We are heading south with a slowness that I can hardly describe.

This is not because we have broken down, not so far, at any rate, although there is a lot of Scotland to go yet, but because we are dawdling.

We are dawdling more than we have ever dawdled. We have stopped everywhere we like and done almost everything that we like doing. We did not even go very far last night, but stopped in the woods by the beach about four miles up the road from school.

To begin at the beginning. I have got to get used to saying things like that because my first module at Cambridge is about poetry, and I have got to write a poem about a journey for the class in a couple of weeks time. I have been trying to think of rhymes for Scrapyard, and Broken Down At The Roadside, but they keep telling us that modern poetry is perfectly acceptable and so probably it doesn’t even need to rhyme. 

Anyway, the beginning was a prolonged trail up to Aberdeen Airport, where we had a cup of tea on a little hill behind the airport and watched Oliver’s plane coming in. That was really quite splendid. I am no great flyer, it makes me feel rather sick and scared and uncomfortable, and so his arrival somehow seemed rather joyous and heroic.

He was very tired, although I do not think he has grown much taller whilst he has been in Canada. Also he was full of stories about Canadian living, and the peculiarity of being in a country that is mostly made of nothing. 

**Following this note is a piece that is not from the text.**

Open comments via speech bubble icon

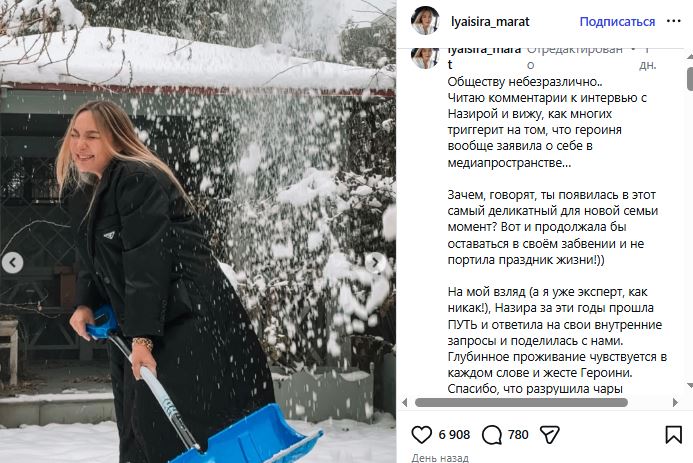pos(491,435)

We deposited him in school, and I harangued his poor housemaster about his missing sleeping bag. He does not use this for school but for expeditions, and it has disappeared. We had a look for it ourselves whilst we were there. If you can imagine a kit room used by fifty boys for storing muddy kit when they return from exhausting weeks at sea or in the wilderness, supervised not by their mothers but by an enthusiastically overworked young chap who is mostly thinking about rugby, you will get the idea, and we withdrew pretty quickly. The housemaster promised that they would either find it or steal a good one from somebody else’s lost property, so I suppose it will turn out all right. We did find his boots, which still fitted, so that was all right as well.

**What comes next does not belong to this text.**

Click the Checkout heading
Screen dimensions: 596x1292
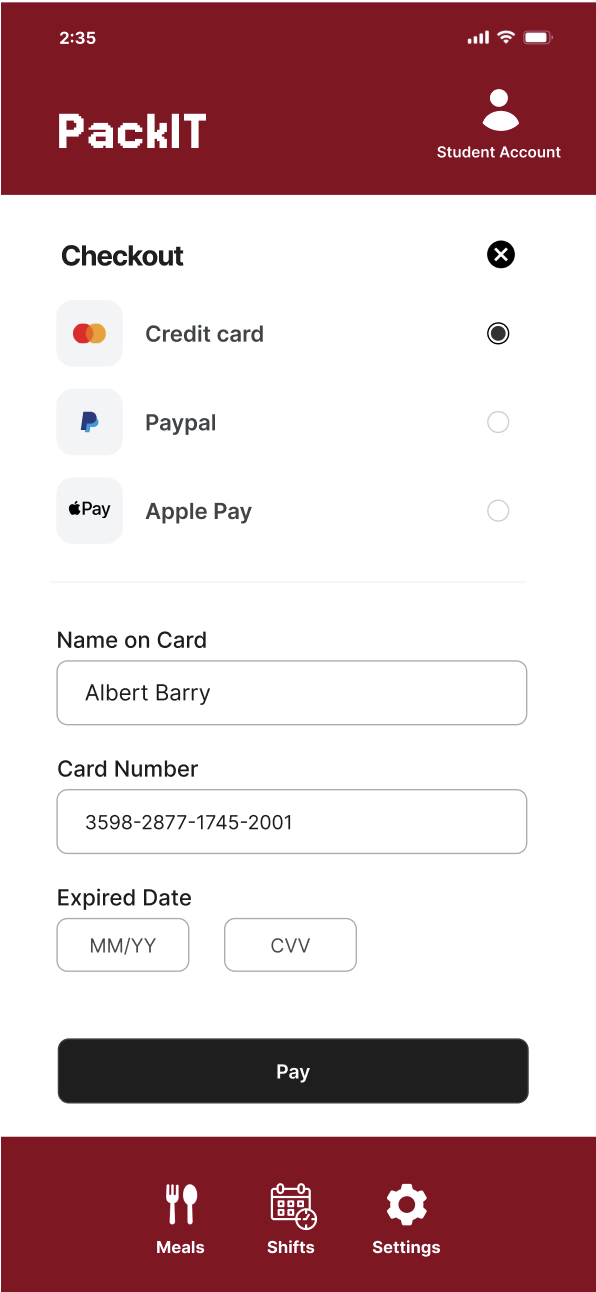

In the end we left them all to it. Oliver rang us up today wondering if he could do English for A Level instead of biology, and obviously that was fine, he will just have to be a taxi driver instead of a neurosurgeon when he grows up.

We parked in the woods and went for a long, long amble on the beach, including the obligatory paddle. We listened to the birds and watched the dogs belting in and out of the surf and speculated about the little cement boxes left over from the wartime defences. It was such a happy morning we let it drag on and on, and did not even begin to set off until after lunch, when we drove as far as the top of the mountains and stopped again, to wander about in the heather and then to loaf about in deckchairs, listening to the silence and feeling at peace with the world. 

We watched a pair of hunting harris hawks, and Roger Poopy found a whole leg of a dead sheep, which he carried back proudly. He was very disappointed to find that it could not come home as a souvenir, and so he and Rosie ate it whilst we sat in our deckchairs and tried to ignore them. It was very old and smelled completely revolting, but they crunched it up with delight anyway. I have not allowed either of them to lick me since. They are banished to the floor.

Tonka, Number One Daughter’s dog, is banished to the floor as well, because he was eating sheep poo and rolled in what smells like the rest of the sheep. Roger Poopy’s father stays on the floor anyway because of being too decrepit to get on the seat now and because he keeps being sick.

Dogs are horrible.

After that we set off home, but became distracted by House of Bruar, and the irresistibility of purchasing some smoked trout and Orkney cheese. We ate most of it in the car park before we set off, and took the dogs for another walk to try and rub the last walk off them. The manager came to talk to us and to admire the camper van and hope we were not planning to stay for the night. 

We are on the way home now, unless anything else interesting distracts us. It is the middle of the evening and we are not even at Perth yet.

I wonder what might rhyme with Dawdle.

LATER NOTE. We reached Tesco at Perth. I went in to pay for fuel and the lady said: Been taking your son back to school, have you?

I wonder what rhymes with Notorious.

1 Comment

  1. Peter Hodgson Reply

    Richard Dawkins almost rhymes with Dawdle, but ‘Nothing’ does not rhyme with ‘Notorious’. If you require any more help just ask.